┏━━

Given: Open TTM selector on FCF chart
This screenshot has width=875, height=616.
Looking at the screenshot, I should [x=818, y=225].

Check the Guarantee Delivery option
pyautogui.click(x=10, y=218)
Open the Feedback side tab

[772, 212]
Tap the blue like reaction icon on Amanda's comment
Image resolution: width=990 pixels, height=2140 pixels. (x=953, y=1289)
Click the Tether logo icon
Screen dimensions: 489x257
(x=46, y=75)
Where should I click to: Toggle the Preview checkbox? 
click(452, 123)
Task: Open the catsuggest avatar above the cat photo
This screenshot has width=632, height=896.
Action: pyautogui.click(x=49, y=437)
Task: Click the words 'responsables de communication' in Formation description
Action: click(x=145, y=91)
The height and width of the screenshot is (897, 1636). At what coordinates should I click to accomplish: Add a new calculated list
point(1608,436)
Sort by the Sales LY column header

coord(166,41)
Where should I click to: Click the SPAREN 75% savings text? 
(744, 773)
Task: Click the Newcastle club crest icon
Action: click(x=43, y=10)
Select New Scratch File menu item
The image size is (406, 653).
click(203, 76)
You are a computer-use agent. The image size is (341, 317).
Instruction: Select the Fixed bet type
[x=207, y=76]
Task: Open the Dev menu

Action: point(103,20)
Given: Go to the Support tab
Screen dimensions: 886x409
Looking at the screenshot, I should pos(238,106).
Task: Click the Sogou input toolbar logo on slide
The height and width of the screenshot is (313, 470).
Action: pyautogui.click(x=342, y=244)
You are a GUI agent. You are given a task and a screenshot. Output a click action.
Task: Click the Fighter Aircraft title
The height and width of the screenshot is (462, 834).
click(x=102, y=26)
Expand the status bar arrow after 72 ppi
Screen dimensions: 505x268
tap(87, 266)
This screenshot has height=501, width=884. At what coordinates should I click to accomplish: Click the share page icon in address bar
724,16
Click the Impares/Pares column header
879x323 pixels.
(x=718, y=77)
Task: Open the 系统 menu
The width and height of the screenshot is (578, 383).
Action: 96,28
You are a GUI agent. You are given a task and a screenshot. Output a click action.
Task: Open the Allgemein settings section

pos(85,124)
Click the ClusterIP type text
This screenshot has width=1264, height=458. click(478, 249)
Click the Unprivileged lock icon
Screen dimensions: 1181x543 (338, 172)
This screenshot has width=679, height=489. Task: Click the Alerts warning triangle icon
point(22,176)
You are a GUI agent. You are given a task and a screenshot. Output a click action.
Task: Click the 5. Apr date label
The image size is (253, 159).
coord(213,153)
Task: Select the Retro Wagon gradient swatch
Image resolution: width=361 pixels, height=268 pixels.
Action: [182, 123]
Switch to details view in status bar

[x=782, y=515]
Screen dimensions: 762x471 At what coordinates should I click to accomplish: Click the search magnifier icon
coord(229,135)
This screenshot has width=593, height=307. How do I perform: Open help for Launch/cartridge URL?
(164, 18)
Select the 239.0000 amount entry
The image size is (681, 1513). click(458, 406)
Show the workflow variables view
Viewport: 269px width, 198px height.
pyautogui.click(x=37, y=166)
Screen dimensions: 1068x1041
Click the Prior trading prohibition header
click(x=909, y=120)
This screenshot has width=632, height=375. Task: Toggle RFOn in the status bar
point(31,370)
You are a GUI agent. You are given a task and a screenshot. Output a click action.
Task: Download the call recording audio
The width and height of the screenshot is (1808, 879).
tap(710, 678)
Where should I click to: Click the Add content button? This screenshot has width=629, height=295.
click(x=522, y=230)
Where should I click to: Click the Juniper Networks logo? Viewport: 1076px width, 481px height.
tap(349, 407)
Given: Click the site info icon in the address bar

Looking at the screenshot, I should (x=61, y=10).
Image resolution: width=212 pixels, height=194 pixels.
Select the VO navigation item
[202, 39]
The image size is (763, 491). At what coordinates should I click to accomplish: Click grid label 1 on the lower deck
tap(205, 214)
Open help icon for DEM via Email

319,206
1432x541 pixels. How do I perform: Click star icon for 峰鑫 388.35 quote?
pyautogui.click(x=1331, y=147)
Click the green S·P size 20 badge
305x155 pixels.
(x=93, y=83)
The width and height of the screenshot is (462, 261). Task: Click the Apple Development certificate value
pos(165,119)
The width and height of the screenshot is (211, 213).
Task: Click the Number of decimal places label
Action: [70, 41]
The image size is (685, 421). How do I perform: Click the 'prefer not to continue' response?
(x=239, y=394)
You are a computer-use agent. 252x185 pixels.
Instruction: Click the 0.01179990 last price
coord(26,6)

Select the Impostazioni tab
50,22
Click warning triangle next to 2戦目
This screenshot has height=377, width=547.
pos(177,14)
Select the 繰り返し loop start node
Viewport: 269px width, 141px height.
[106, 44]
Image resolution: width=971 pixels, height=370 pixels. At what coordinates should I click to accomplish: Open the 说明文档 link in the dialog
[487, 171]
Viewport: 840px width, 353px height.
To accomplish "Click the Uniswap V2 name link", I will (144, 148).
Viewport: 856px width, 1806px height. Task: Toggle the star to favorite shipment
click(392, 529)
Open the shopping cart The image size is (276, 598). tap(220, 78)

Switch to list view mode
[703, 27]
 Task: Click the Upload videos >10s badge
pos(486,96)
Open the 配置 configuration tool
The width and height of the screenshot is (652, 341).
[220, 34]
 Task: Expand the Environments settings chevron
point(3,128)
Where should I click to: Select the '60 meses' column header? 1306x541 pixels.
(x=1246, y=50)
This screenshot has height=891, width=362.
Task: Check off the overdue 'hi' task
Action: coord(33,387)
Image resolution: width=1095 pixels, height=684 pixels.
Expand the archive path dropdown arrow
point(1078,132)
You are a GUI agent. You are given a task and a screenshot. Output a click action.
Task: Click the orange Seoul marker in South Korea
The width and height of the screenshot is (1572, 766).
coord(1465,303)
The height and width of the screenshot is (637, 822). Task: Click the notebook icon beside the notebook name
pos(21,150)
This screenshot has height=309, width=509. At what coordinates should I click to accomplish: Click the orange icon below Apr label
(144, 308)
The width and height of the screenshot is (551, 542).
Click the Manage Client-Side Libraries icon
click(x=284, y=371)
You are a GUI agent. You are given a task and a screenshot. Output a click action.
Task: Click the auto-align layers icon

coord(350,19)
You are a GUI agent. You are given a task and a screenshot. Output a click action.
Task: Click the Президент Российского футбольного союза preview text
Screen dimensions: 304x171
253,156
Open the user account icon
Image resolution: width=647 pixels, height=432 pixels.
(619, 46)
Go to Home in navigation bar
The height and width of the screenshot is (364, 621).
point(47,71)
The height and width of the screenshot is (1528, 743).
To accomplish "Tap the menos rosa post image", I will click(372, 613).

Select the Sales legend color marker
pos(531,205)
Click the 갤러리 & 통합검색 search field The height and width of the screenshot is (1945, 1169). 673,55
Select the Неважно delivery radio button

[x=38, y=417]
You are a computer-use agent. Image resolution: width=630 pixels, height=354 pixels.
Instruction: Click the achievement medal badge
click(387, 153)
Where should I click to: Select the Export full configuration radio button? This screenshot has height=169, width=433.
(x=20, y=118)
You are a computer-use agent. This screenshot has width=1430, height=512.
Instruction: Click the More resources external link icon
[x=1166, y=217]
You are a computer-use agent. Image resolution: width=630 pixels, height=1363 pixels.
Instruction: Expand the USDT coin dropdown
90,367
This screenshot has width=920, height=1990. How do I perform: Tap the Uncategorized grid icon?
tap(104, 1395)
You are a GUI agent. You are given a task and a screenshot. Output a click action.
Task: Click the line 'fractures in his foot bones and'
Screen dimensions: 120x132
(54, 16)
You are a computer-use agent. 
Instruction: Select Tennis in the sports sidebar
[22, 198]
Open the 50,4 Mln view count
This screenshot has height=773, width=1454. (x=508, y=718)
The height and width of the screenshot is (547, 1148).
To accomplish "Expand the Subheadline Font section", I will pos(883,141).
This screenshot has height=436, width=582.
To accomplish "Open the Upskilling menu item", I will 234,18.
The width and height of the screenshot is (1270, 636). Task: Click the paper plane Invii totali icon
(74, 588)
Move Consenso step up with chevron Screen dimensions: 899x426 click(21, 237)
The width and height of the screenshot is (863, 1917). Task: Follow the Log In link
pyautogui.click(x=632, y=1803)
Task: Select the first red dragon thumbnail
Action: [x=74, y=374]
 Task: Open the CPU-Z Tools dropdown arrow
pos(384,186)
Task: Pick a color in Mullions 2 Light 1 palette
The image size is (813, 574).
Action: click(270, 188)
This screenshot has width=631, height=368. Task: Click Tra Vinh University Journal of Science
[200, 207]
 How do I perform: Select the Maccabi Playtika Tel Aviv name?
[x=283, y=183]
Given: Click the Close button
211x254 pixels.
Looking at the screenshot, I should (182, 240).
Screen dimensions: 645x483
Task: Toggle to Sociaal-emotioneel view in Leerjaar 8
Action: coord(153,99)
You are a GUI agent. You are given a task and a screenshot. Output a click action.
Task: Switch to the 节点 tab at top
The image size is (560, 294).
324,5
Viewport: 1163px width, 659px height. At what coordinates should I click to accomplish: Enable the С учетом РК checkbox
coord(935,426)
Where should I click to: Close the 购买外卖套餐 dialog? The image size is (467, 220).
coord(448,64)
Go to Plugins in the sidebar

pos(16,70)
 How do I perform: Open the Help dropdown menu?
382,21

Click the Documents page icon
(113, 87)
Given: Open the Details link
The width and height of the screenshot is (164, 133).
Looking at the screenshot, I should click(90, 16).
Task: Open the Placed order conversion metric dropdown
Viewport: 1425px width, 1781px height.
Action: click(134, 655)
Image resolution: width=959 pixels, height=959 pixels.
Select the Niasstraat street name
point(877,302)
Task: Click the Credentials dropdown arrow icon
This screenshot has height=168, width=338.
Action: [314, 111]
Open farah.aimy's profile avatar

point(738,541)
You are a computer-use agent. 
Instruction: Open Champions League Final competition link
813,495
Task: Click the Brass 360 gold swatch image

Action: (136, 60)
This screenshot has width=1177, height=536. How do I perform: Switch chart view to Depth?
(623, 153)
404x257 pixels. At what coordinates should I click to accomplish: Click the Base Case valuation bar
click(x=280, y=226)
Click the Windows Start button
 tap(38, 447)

┗━━

PROMPT
Looking at the listing above, which lines hold "will"? Copy every such line.

TASK RESPONSE
To accomplish "Click the Uniswap V2 name link", I will (144, 148).
To accomplish "Tap the menos rosa post image", I will click(372, 613).
To accomplish "Expand the Subheadline Font section", I will pos(883,141).
To accomplish "Open the Upskilling menu item", I will 234,18.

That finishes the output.